We are using 8.1.7 Pega marketing out of the box simulation process for huge customer data(say around 10M); Requirement is to run simulation for all customers all NBAs to check count of customer for each NBA. The simulation process is taking too long to complete and we can see huge amount of data is generated in output database. All OOTB & customized reports are also failing due to timeout, probably caused by the huge data.
Is there any suggestion for better performance and to run the reports.
So these are straight forward distribution tests? I would suggest that running on 10 million customers seems a lot for that. Have you thought about building a dataset with random % and running that? I can help with changing the report settings if you like so they open.
This is probably a great opportunity to prove the customer wrong :-) Repeat the test on a much smaller number and do a comparison. I imagine extrapolating the numbers of the smaller random number will be very close to % from the huge run.
There are some other things to consider with your simulation. I take it you are not running it in production so in terms of the data you are running on, is it a replica of prod? If not then perhaps your numbers from the big run will not be that accurate in the first place. Remember we encourage the use of simulations on as production like data as possible (including contextual, adaptive models and interaction history).

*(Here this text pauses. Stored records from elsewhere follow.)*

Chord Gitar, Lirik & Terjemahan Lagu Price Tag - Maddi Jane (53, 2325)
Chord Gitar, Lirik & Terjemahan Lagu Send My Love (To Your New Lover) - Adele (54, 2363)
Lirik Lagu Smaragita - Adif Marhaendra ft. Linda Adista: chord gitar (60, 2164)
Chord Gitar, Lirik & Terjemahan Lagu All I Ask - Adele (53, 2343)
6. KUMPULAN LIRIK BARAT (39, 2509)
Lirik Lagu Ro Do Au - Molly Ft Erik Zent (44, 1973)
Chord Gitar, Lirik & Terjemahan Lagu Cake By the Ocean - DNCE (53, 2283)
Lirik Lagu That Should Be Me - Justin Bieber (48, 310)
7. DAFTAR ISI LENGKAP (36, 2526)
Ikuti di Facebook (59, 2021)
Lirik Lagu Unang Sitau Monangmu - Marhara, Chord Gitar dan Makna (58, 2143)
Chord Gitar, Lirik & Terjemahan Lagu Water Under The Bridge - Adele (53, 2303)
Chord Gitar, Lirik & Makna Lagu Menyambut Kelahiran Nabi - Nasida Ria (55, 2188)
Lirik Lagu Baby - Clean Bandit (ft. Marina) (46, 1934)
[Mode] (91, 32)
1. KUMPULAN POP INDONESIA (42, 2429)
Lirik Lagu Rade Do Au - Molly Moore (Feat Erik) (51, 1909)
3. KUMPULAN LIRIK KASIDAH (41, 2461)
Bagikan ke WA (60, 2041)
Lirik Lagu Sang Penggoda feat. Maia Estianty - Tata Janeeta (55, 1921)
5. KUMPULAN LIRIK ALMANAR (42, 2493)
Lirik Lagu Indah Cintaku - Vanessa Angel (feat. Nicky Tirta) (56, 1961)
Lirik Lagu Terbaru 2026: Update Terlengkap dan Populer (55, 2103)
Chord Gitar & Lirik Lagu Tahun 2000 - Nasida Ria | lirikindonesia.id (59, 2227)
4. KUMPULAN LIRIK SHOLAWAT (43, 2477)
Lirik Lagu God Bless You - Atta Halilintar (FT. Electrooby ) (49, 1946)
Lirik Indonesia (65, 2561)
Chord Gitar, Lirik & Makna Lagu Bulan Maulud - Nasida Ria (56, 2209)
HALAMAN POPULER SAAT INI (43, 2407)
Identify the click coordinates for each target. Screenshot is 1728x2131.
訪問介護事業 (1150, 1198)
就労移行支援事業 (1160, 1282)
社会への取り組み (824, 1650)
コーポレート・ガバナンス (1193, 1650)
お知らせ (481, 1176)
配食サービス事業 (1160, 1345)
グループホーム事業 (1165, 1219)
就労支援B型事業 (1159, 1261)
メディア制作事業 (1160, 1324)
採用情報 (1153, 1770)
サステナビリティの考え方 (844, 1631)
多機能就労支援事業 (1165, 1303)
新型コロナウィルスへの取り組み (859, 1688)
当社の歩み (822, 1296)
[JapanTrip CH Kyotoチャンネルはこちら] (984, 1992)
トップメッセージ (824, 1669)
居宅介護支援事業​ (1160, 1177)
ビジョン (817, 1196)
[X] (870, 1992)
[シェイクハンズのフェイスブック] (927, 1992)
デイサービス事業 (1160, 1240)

For the reports, find the report definition that is used for your report. Go to data access tab. Far right under general data access setting review the numbers. Default time to wait is 30 seconds (try a higher number) and review the settings to see what you might need to review the data.
Thanks for the detailed reply. Please find the response below-
1. This smaller random % of customer selection, how accurately this sample represents entire population. Is there any empirical evidence? We want to see how many approx. number of customers a certain proposition will reach. Say we go with this sample population method and extrapolate the number from the output- what can be possible deviation between extrapolated results and actual? Do you have any data to suggest it’s accuracy?
2. We are running simulation for production like data in replica of prod.
3. I could run one of the reports when Default time to wait is made around 300 seconds. Thanks!
Great news, this is a problem with report definitions sadly...
Yes I would suggest collecting your own evidence to get buy in on the sample size. I have rarely found need to go above 20% as long as the data is sampled correctly, this is particularly true for distribution.